Dr. Conrad Murray Die Luft wird dünner

Die neuesten Aussagen seiner drei Freundinnen verschlechtern die Chancen des ehemaligen Jackson-Leibarztes weiter. Pharmazeut Tim Lopez berichtete von großen Propofol-Bestellungen

Bereits in der zweiten Prozesswoche sieht sich der Angeklagte Dr. Conrad Murray einer erdrückenden Beweislast gegenüber gestellt. Drei Lebensgefährtinnen des Arztes gaben vor Gericht zu Protokoll, am 25. Juni 2009 mit Murray telefoniert oder Kurzmitteilungen von diesem empfangen zu haben. Zusätzlich bezeugte der Pharmazeut Tim Lopez, große Bestellungen des Betäubungsmittels Propofol an den Jackson-Leibarzt versandt zu haben.

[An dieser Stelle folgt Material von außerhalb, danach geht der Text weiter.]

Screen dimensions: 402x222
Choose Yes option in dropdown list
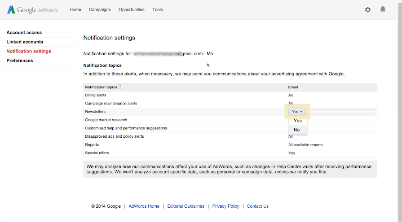click(x=297, y=121)
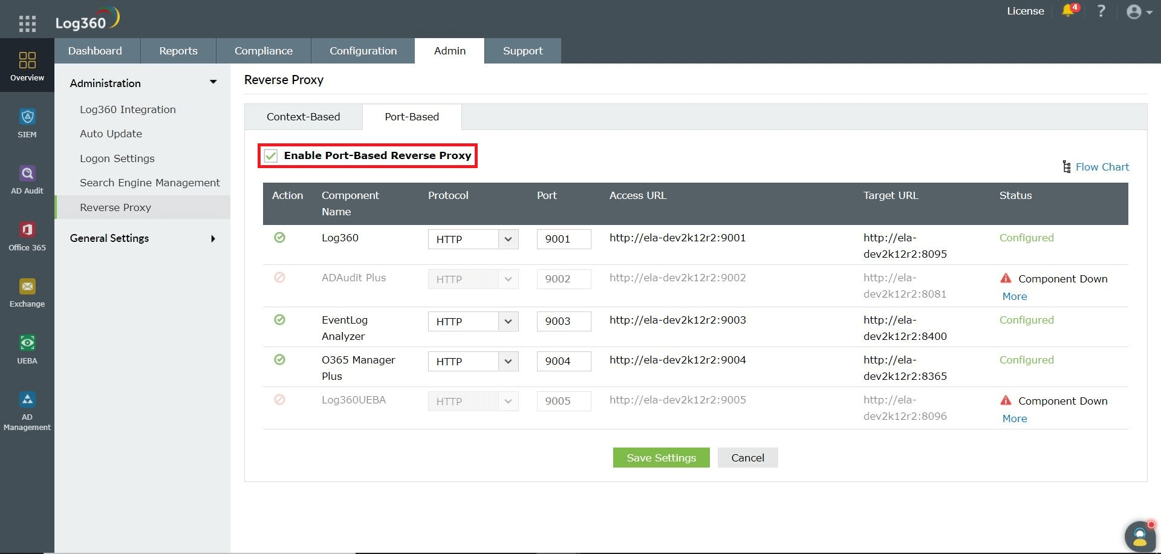This screenshot has width=1161, height=554.
Task: Expand the General Settings menu
Action: [x=109, y=238]
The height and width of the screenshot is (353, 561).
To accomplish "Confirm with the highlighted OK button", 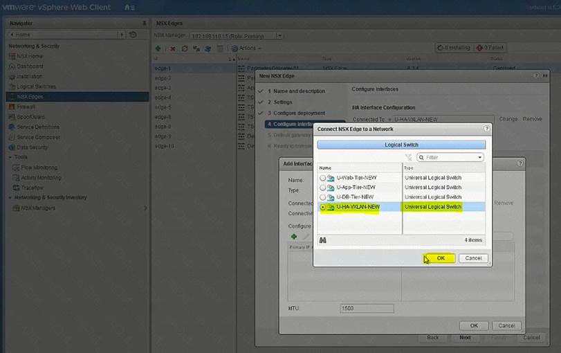I will [x=440, y=258].
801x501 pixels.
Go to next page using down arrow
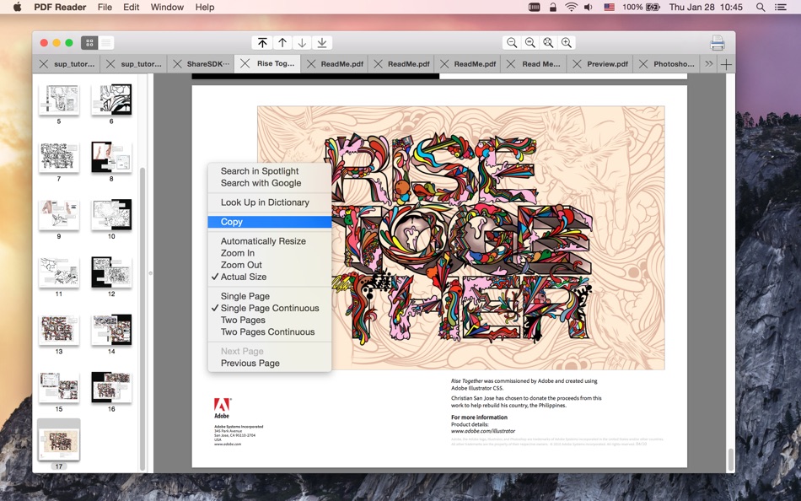click(x=302, y=43)
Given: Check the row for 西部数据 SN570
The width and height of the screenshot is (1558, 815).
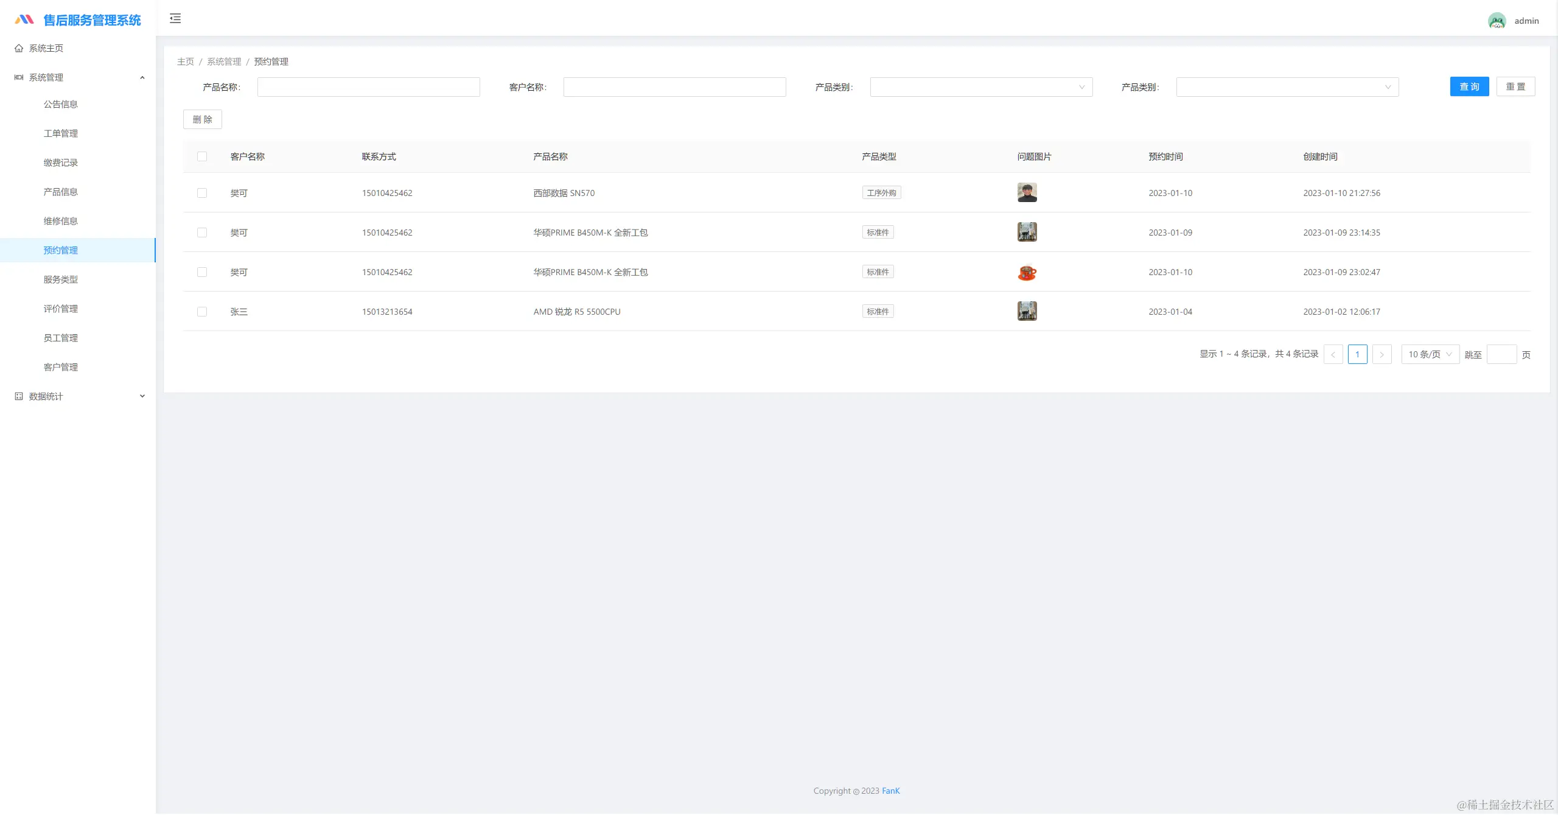Looking at the screenshot, I should [x=202, y=193].
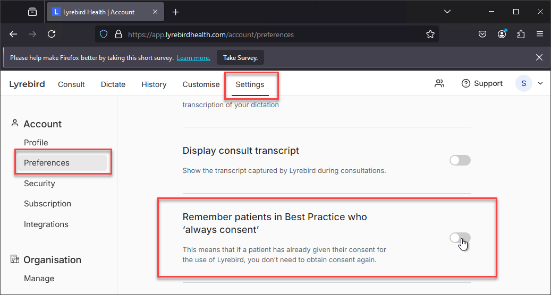Click the team members icon beside Support
551x295 pixels.
click(x=439, y=83)
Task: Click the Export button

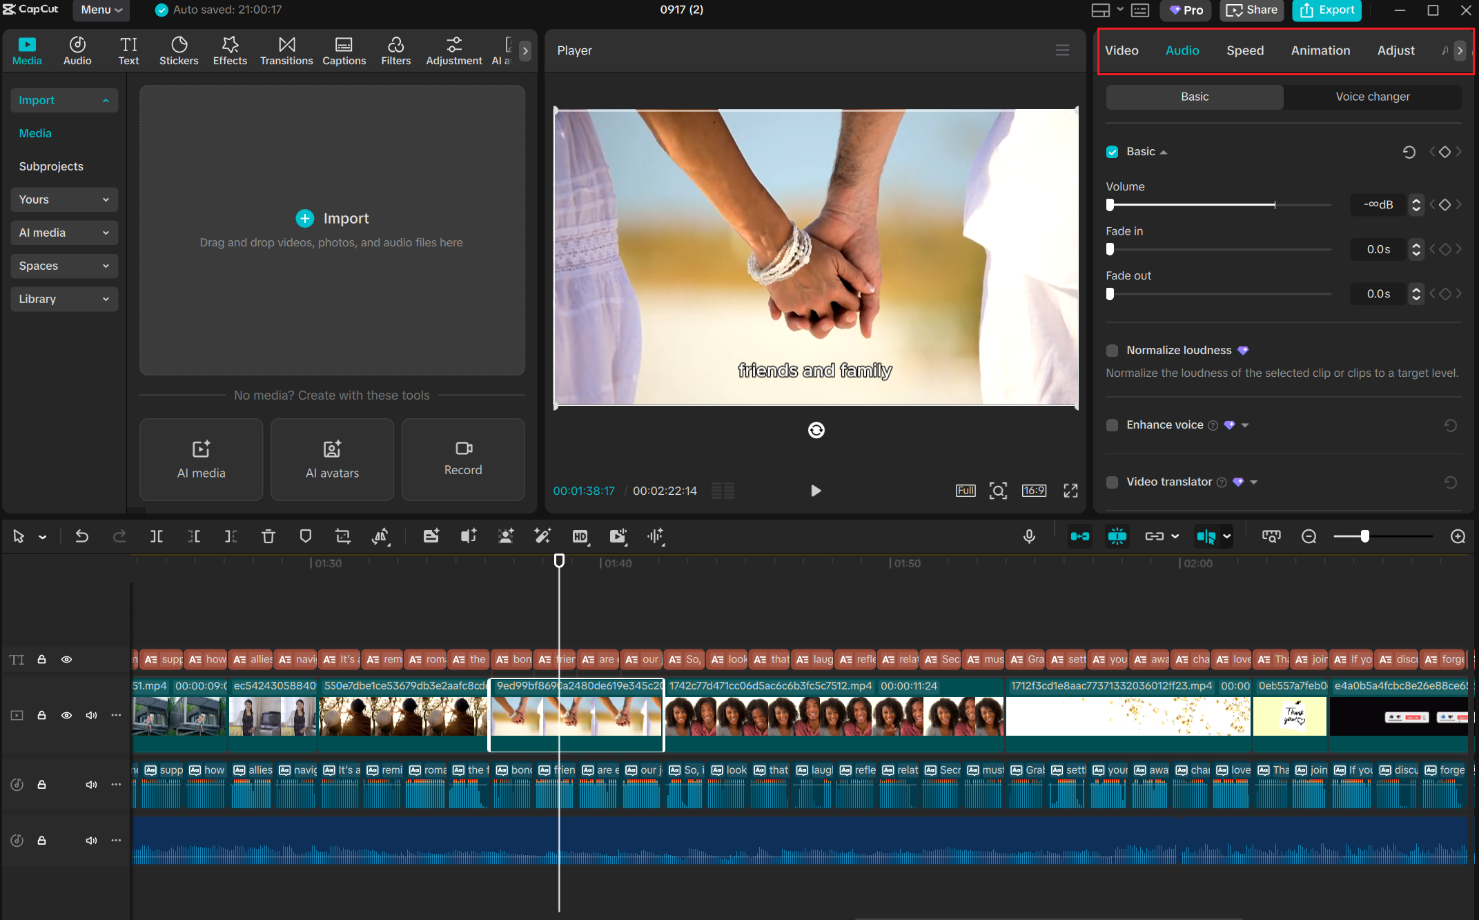Action: (1326, 10)
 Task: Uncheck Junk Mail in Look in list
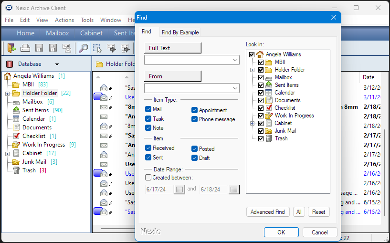[261, 131]
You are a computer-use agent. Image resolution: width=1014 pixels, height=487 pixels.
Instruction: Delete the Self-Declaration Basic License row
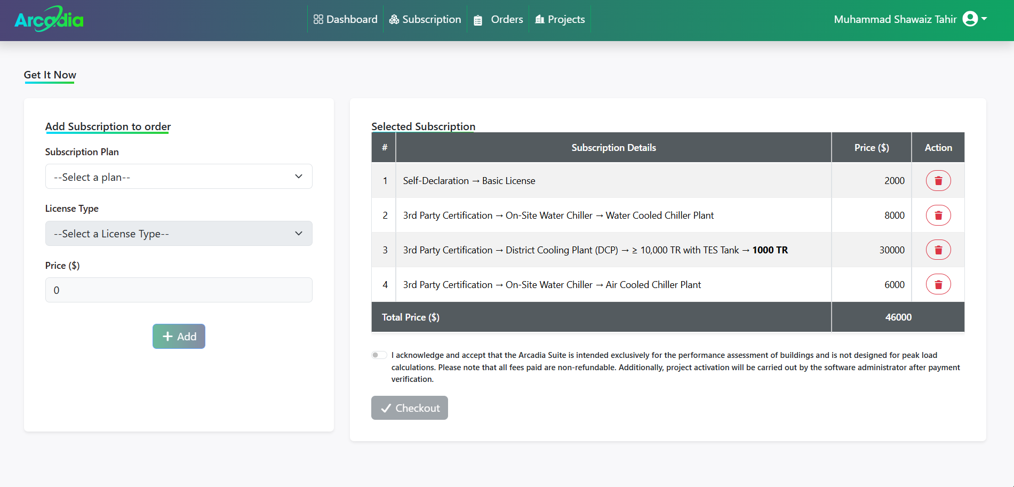pyautogui.click(x=938, y=181)
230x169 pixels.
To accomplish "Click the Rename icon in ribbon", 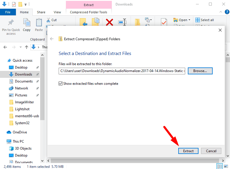I will [123, 22].
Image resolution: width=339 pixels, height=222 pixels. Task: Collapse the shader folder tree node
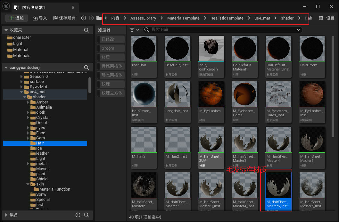[25, 97]
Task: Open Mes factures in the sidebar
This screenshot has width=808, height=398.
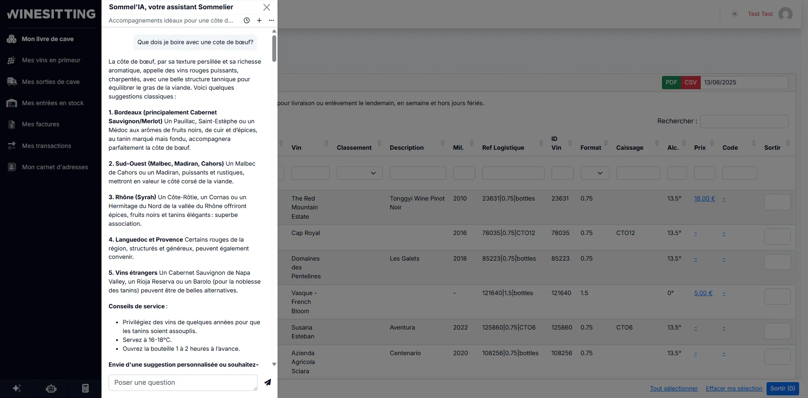Action: pyautogui.click(x=41, y=124)
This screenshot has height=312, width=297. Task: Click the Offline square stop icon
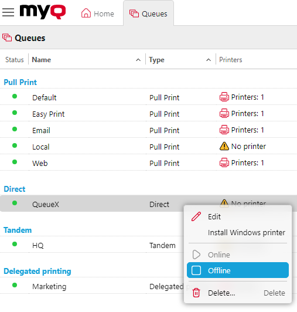(x=196, y=270)
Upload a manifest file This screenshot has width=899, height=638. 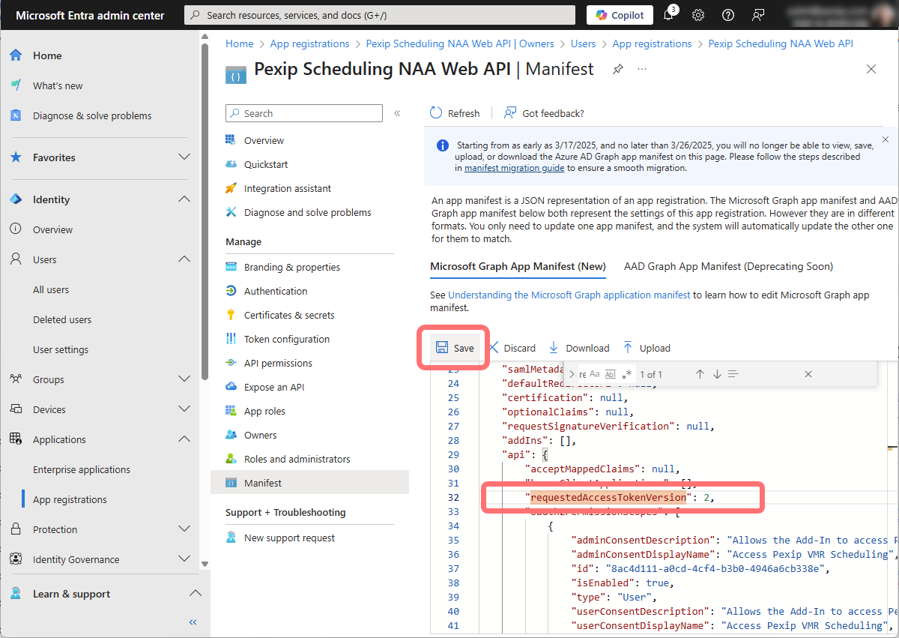(x=647, y=348)
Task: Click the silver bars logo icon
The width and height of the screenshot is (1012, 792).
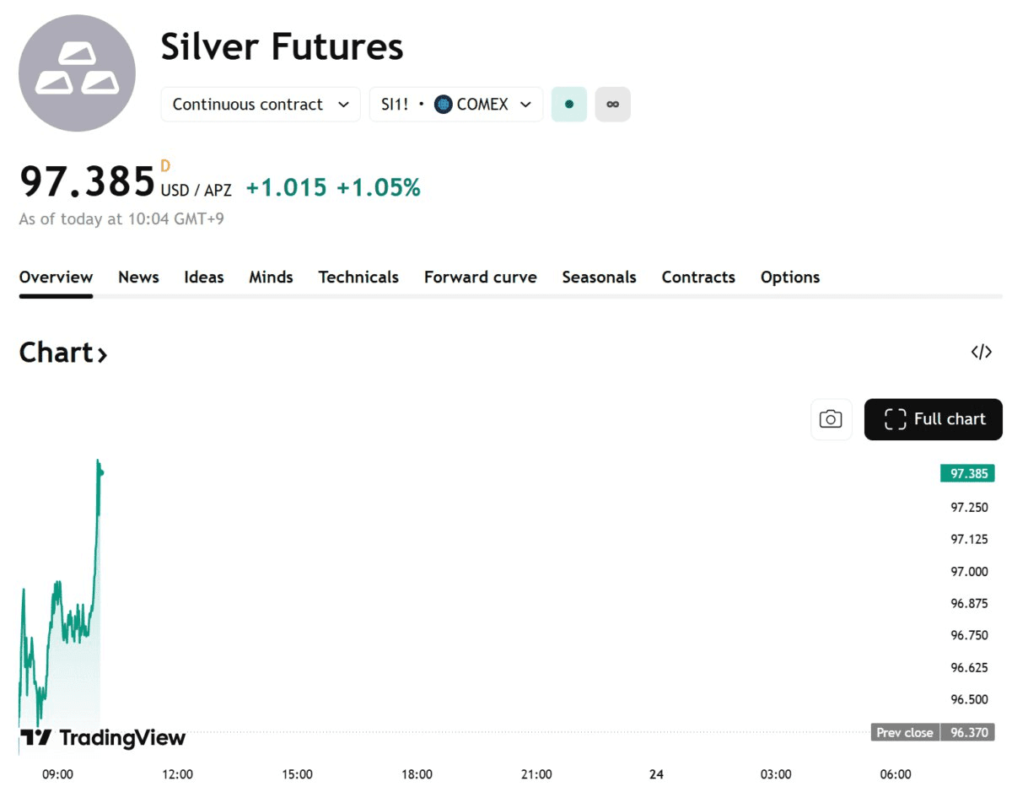Action: 77,73
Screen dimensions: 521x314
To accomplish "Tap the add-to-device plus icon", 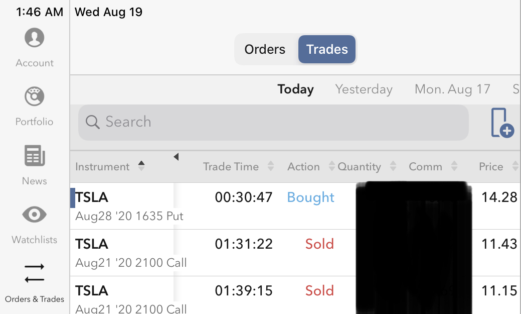I will click(x=502, y=123).
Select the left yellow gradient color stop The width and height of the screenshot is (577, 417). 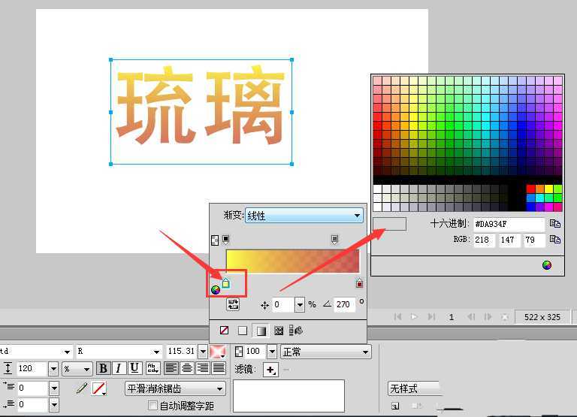coord(225,283)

Michelle Bella, eine von drei Freundinnen Conrad Murrays, hat nach eigener Aussage am Todestag Jacksons um 8.35 Uhr Ortszeit eine Kurzmittelung von Murray erhalten. Auch die Kellnerin Sade Anding, mit der der Arzt ein Verhältnis pflegte, gab zu Protokoll, um 11.51 Uhr des 25. Juni 2009 mit Murray telefoniert zu haben. Sechs Minuten lang habe sie ihm von ihrem Tag erzählt, ehe sie feststellte, dass Murray ihr nicht mehr antworte. Erst zu diesem Zeitpunkt, so der Vorwurf der Staatsanwaltschaft, habe Conrad Murray den Atemstillstand seines Patienten bemerkt. Die Verteidigung des Angeklagten behauptete bis zuletzt, Dr. Murray habe lediglich für zwei Minuten den Raum verlassen. In dieser Zeit, so die Anwälte, hätte Michael Jackson sich selbst Propofol verabreicht und zusätzlich acht Tabletten des Beruhigungsmittels Lorazepam geschluckt.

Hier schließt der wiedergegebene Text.